WORK TO COMPLETE:
Gather every line of the records that contains the string "Open", matching case exactly.

━━ INFORMATION PROVIDED

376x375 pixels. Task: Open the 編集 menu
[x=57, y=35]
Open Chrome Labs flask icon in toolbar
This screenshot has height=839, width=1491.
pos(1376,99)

━━━━

RESPONSE TO THE TASK:
376x375 pixels. Task: Open the 編集 menu
Open Chrome Labs flask icon in toolbar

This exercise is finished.